Excerpted passage:
################
MANSFIELD — Area schools got their report cards from the Ohio Department of Education Thursday morning for the 2015-16 school year. Despite scores, good or bad, superintendents are frustrated with the system.

Mansfield City Schools got Fs across the board except in two areas that received Ds. The D scores went to the schools’ performance index and the achievement component grade.

“Overall, our initial thoughts are we’re frustrated, just like many other superintendents in the state,” Mansfield City Schools Superintendent Brian Garverick said.

Mansfield’s almost-all-Fs report card follows the district’s most recent ODE audit results in March, which showed a C grade in its Performance Index, a D in value added for students with disabilities and an F in Indicators Met, Annual Measureable Objectives.

For 2015-16, the district went from a C to a D in the performance index score, an F in value added for students with disabilities. The indicators met and annual measurable objectives kept F scores.

Garverick attributes the lower grades to a rapidly changing state-mandated testing landscape.

“It’s difficult to collect trend data and make decisions around student achievement when the rules of the game continue to change. I’m not making excuses, because they changed for everybody. But when there’s 526 (schools) who failed to close the gap… that’s significant,” he said.

ODE’s website states the 2015 report card includes six major components, with additional measures within each component.

The six components are achievement, progress, gap closing, graduation rate, K-3 literacy and prepared for success. The state assigns an A-F letter grade to each and districts and individual schools can receive up to 10 grades altogether.

Shelby City Schools received an F on its annual measurable objectives, a component that Assistant Superintendent Paul Walker said the district performed very well on last year.

“These tests are very difficult,” he said. “We have many other things that don’t get letter grades.”

Walker listed athletic teams and other extracurricular activities like music and academic clubs.

Clear Fork Valley School District received an F in the indicators met, the annual measurable objectives categories and the gap closing categories. Although receiving As on other categories, Superintendent Janice Wyckoff questioned the state’s scoring system.

“There’s one thing I know, our kids are being held accountable on a system that is absolutely deplorable — and it has been for years,” Wyckoff said. “The tests themselves have been consistent and the system is working against kids and families.

“I would be worried if anyone trusted those measures.”
################
Replace "athletic teams" with "sports teams" and write out the school report card article, starting at "Shelby City Schools" and ending at "and academic clubs.". The data that comes next is separate from the article on school report cards.

Records from a data source:
################
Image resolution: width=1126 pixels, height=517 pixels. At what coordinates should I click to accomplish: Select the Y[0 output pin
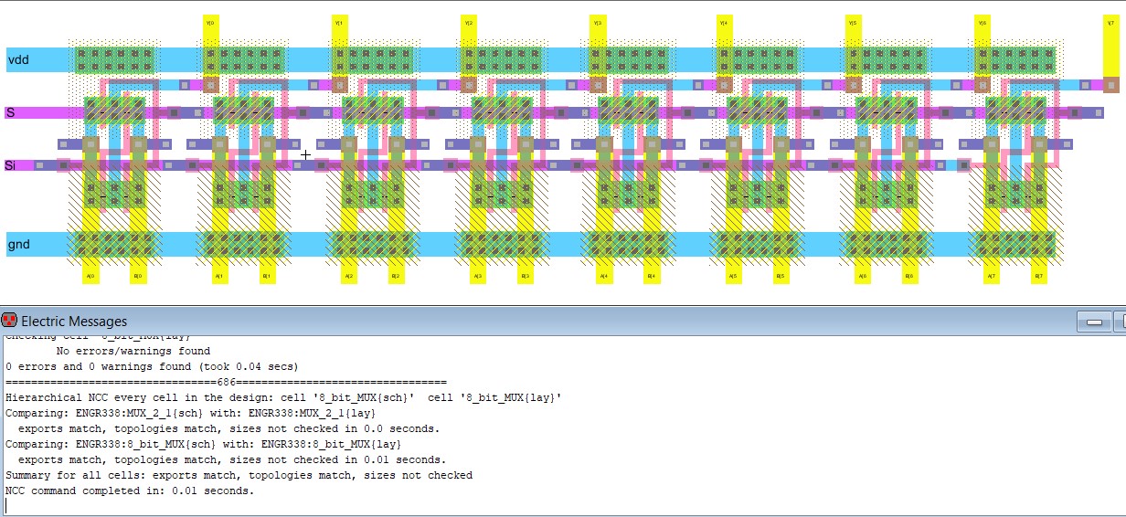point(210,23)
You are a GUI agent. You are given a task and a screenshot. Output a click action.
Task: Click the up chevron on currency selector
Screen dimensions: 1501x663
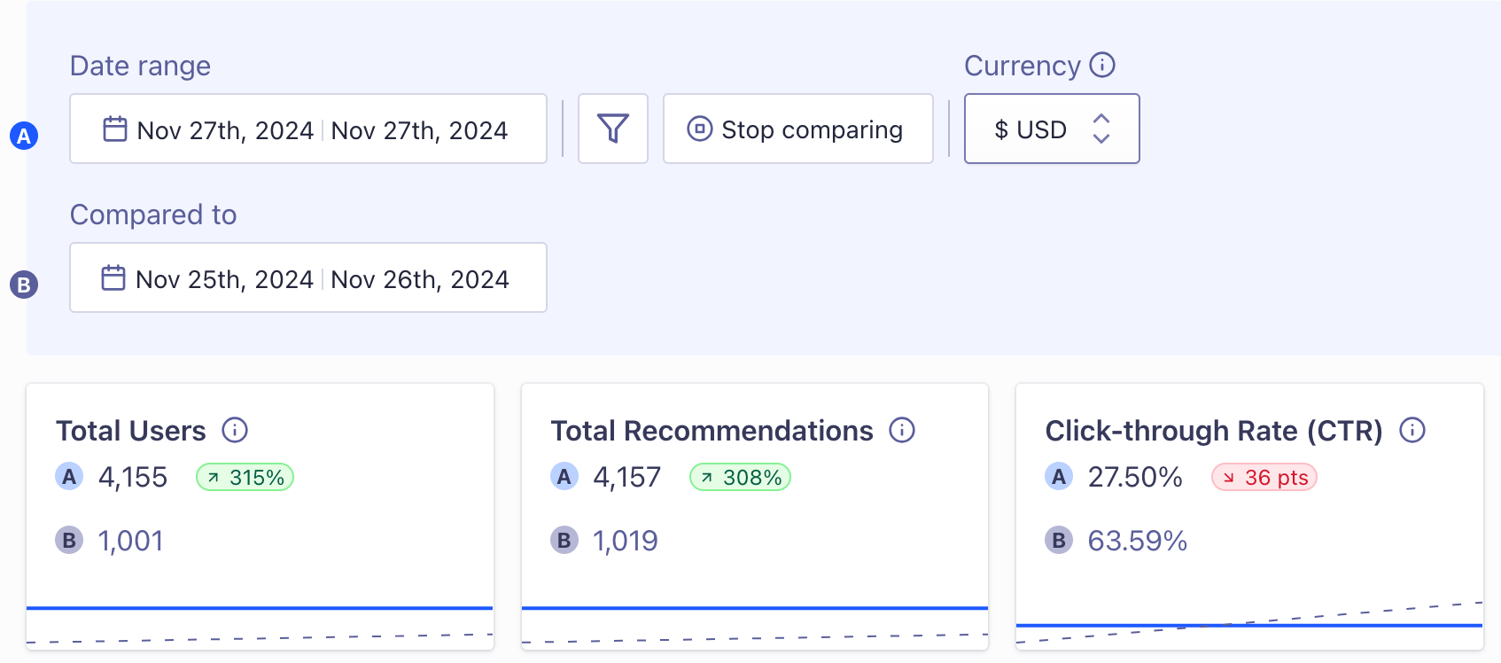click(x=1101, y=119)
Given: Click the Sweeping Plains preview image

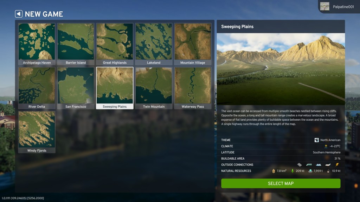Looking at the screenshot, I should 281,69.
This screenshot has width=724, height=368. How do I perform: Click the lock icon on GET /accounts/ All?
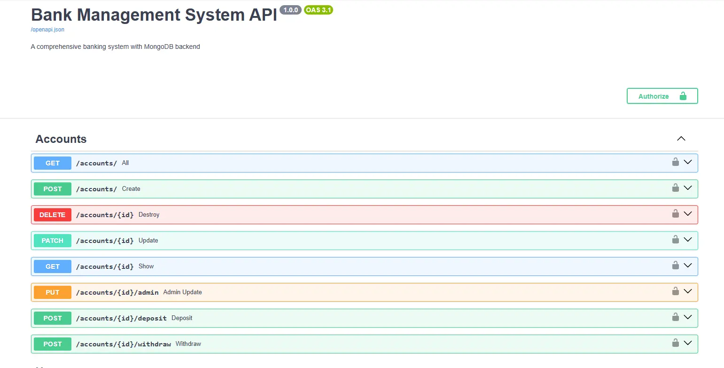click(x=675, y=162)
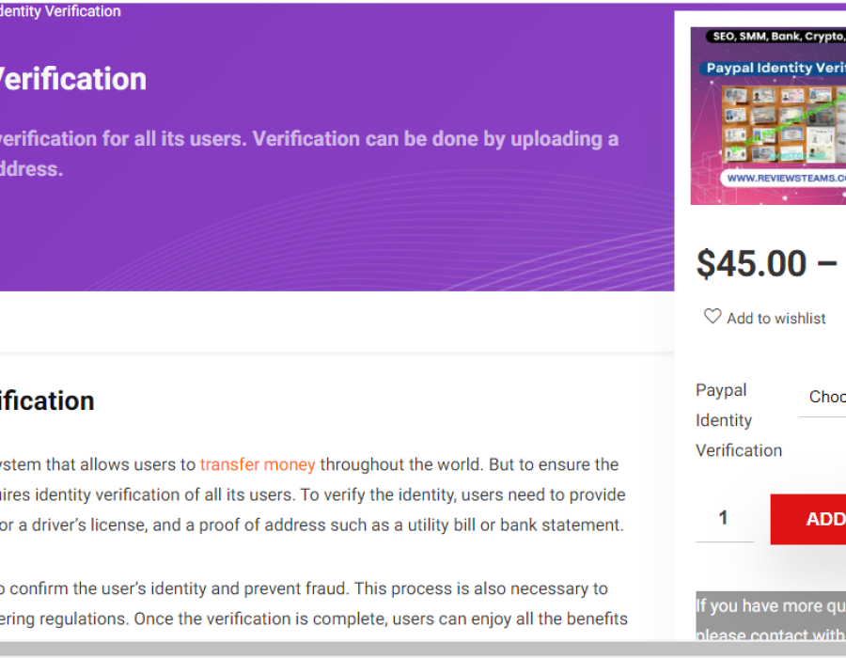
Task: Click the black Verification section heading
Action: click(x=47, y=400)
################
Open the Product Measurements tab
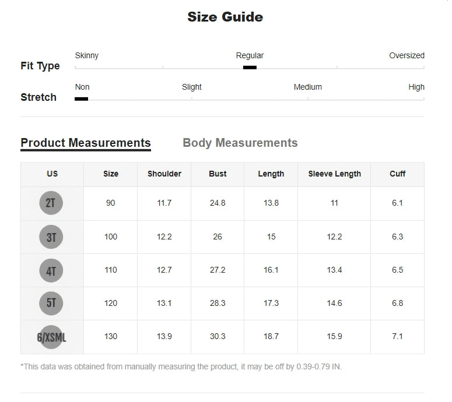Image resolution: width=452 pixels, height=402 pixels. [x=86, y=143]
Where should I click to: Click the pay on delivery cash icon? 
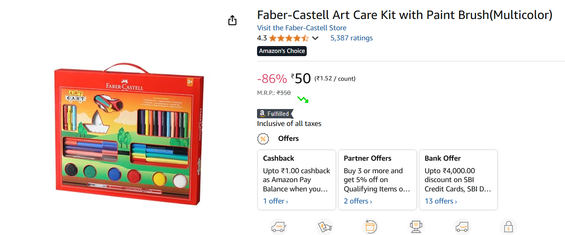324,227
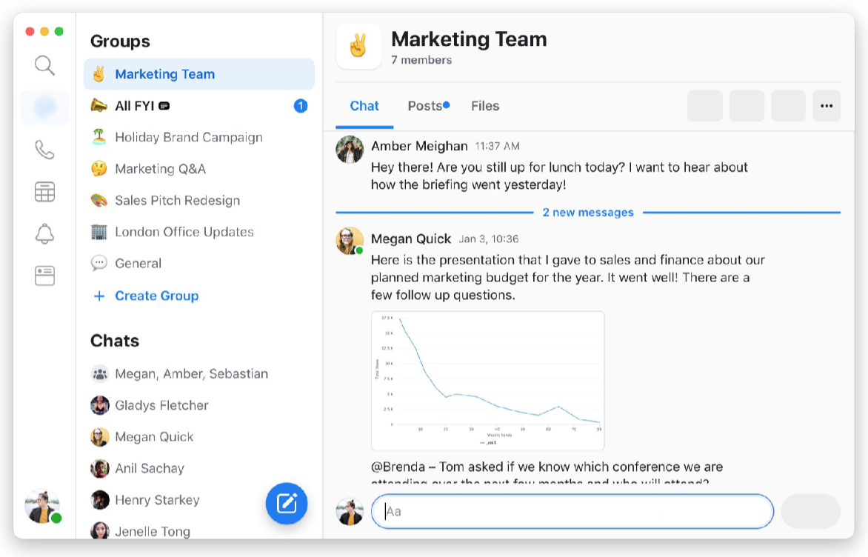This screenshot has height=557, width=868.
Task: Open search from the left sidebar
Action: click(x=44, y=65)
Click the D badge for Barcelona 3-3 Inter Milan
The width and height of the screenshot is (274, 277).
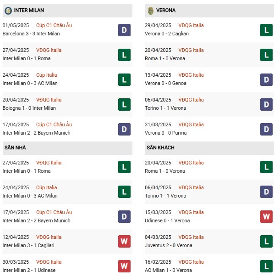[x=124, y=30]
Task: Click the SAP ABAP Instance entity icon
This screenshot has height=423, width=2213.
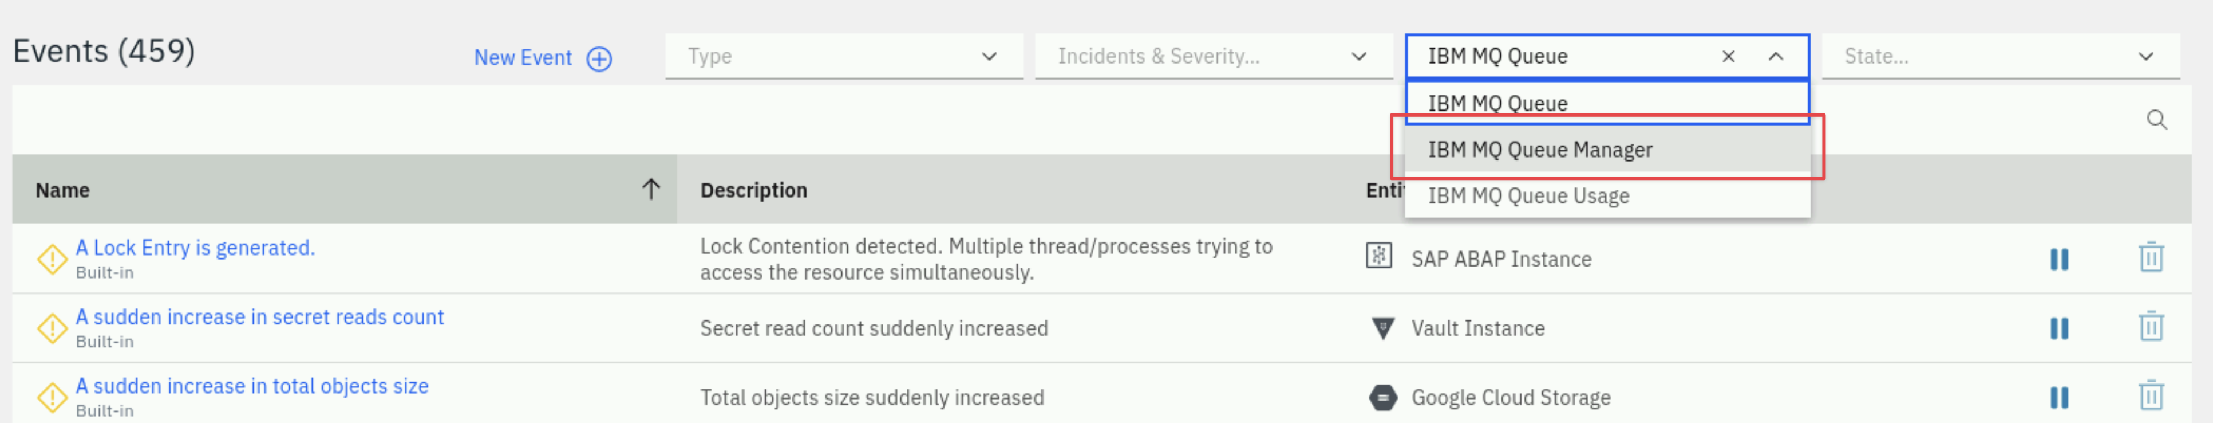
################
Answer to this task:
Shelby City Schools received an F on its annual measurable objectives, a component that Assistant Superintendent Paul Walker said the district performed very well on last year.

“These tests are very difficult,” he said. “We have many other things that don’t get letter grades.”

Walker listed sports teams and other extracurricular activities like music and academic clubs.